Nelms et al. (24) showed the impact of OAR contouring variation on dose volume histograms (DVH) and concluded that differences in maximum dose (Dmax) and mean dose (Dmean) per OAR could be large, depending on the degree of IOV and the RT plan. On the one hand there are OARs where Dmax can be used for plan optimisation (mandible, brainstem, spinal cord and cochleas) and for these OARs, precision of the contour (especially in cranial and caudal direction) may be less important because volume does not affect Dmax significantly. Exceptions of course are sub-optimal delineations, for example when OARs (such as cochleas in 2 patients in this study) are delineated in the wrong position. Additionally, the caudal border of the spinal cord is important for caudally located tumours and the cranial border of the spinal cord should also be delineated carefully, as the spinal cord has a stricter dose constraint than the brainstem. Shifting the border between these two OARs more caudally means the spinal cord could receive a higher dose than anticipated. On the other hand, there are OARs (salivary glands, oral cavity, PCMs, glottic area and supraglottic larynx) where Dmean is used for treatment planning and evaluation. In that case, the volume delineated is important because a smaller volume would result in a higher Dmean than a larger volume. Supplementary Fig. 2 shows that for the glottic area, oral cavity and supraglottic larynx, the smallest/largest volume contoured by RO is sometimes half/double the size of the OARref volume. A summary of the impact of sub-optimal delineations on dosimetry is listed in Table 2.

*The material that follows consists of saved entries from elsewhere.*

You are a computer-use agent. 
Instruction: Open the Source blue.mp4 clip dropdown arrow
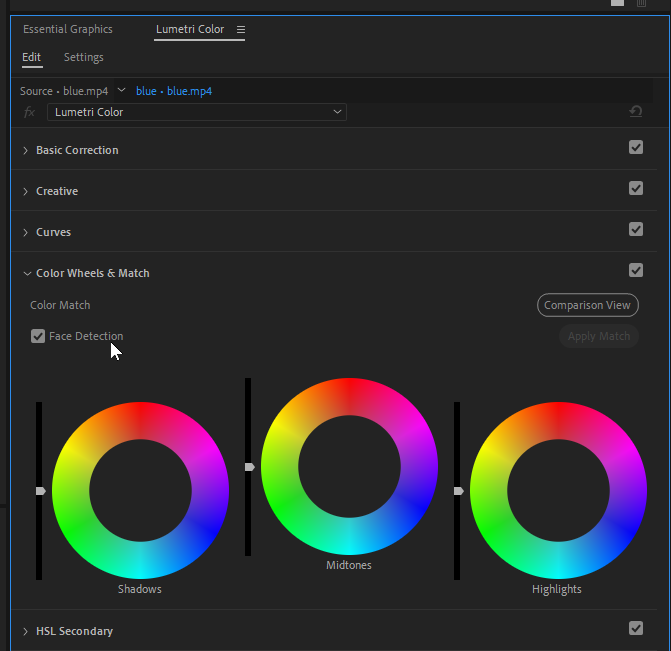tap(121, 91)
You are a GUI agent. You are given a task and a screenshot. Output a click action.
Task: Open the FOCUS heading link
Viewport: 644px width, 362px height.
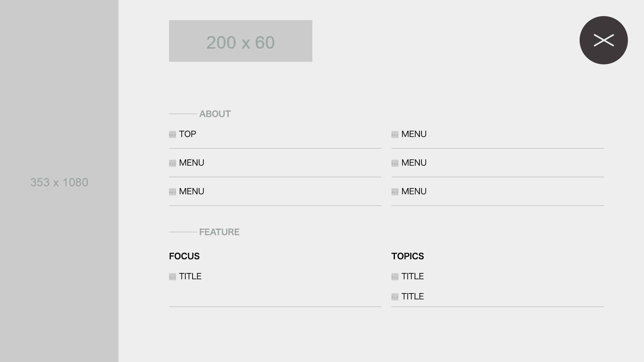(184, 256)
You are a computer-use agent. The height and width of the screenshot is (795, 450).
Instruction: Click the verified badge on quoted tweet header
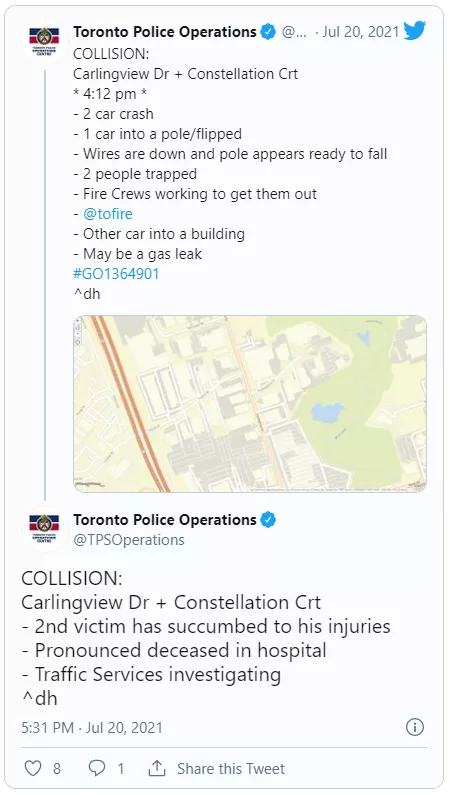coord(268,32)
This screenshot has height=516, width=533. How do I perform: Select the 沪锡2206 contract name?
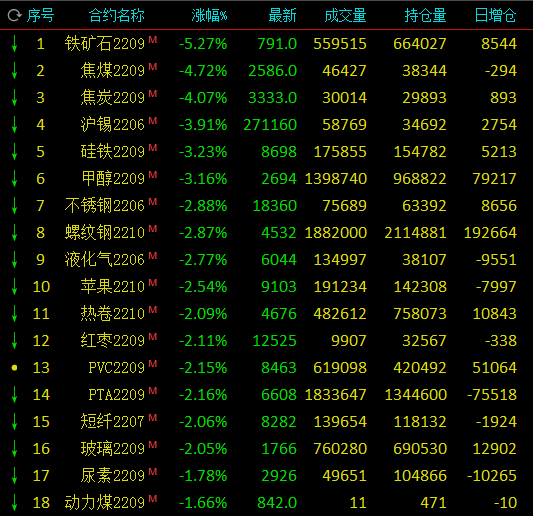click(x=113, y=124)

The consequences of inconsistent OAR delineation should not be underestimated as it is crucial for developing a treatment plan that represents reality. Incorrect or inaccurate delineation of OARs can impact DVH and could in turn impact normal-tissue complication probability (NTCP), affect evaluation of treatment plans and result in unexpected treatment-related morbidity. In turn, this could also affect the performance of predictive models and should be kept in mind in multicentre trials. Furthermore, care should be taken when using constraints from publications or other RO as these may have been developed with different OAR volumes, which could result in more unexpected toxicity. Correct delineation of OARs is also important to fully utilise the benefits of highly conformal techniques such as IMRT, VMAT and proton therapy, as incorrect delineation will counteract this benefit. Lastly, RO should be aware that even when identical guidelines are used, delineations still differ from one another (Fig. 1). We therefore advise regular joint delineation review sessions as a form of continuous training. If the guidelines would be updated, it would be useful to consider a general recommendation of mandatory and optional OARs to be delineated, in function of tumour location. We also strongly believe there is a place for the automated delineation of OARs, as we have shown its benefits in reducing IOV and improving time efficiency in a previous study (19).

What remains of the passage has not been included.